ACTIVITY: Transcribe word for word the lines spanning the line with "The width and" through the end of the records.

Records from a data collection
---

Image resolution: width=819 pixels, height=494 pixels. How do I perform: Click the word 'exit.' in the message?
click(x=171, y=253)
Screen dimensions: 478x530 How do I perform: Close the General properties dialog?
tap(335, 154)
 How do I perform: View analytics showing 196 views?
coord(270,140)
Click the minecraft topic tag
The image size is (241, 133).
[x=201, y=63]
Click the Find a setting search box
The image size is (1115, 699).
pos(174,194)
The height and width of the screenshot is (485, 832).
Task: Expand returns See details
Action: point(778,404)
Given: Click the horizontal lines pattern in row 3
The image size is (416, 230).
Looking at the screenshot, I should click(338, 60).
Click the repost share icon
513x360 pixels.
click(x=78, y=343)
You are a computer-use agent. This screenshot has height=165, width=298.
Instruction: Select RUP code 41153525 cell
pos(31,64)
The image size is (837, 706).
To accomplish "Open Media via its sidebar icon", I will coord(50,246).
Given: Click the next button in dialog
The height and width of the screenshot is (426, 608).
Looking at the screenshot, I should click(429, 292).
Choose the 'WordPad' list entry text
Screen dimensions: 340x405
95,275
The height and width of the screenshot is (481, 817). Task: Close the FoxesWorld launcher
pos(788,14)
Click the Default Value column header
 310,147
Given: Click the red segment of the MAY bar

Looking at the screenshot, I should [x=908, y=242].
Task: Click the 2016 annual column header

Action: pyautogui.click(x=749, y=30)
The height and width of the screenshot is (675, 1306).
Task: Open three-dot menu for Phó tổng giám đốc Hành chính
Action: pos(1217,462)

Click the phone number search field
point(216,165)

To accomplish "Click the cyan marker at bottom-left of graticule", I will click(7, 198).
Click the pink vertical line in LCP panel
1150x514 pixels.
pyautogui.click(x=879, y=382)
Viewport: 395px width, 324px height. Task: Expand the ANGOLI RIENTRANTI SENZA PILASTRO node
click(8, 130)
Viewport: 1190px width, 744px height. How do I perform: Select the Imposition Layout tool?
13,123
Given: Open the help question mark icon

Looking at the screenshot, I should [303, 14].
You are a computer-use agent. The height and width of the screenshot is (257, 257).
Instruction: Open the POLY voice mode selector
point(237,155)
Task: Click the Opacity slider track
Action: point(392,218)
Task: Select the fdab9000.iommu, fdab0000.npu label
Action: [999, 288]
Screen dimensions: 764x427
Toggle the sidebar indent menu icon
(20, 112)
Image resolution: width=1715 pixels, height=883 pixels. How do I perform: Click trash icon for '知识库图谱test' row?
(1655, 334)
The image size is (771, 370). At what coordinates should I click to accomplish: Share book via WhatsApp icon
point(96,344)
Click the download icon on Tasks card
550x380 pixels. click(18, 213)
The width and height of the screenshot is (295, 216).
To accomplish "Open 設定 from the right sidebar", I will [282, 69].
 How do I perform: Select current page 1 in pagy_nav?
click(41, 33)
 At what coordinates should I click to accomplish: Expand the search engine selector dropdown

---

TASK RESULT:
The width and height of the screenshot is (295, 216).
To accomplish "Open 設定 from the right sidebar", I will [282, 69].
 How do I perform: Select current page 1 in pagy_nav?
click(41, 33)
 At what coordinates should I click to accomplish: Expand the search engine selector dropdown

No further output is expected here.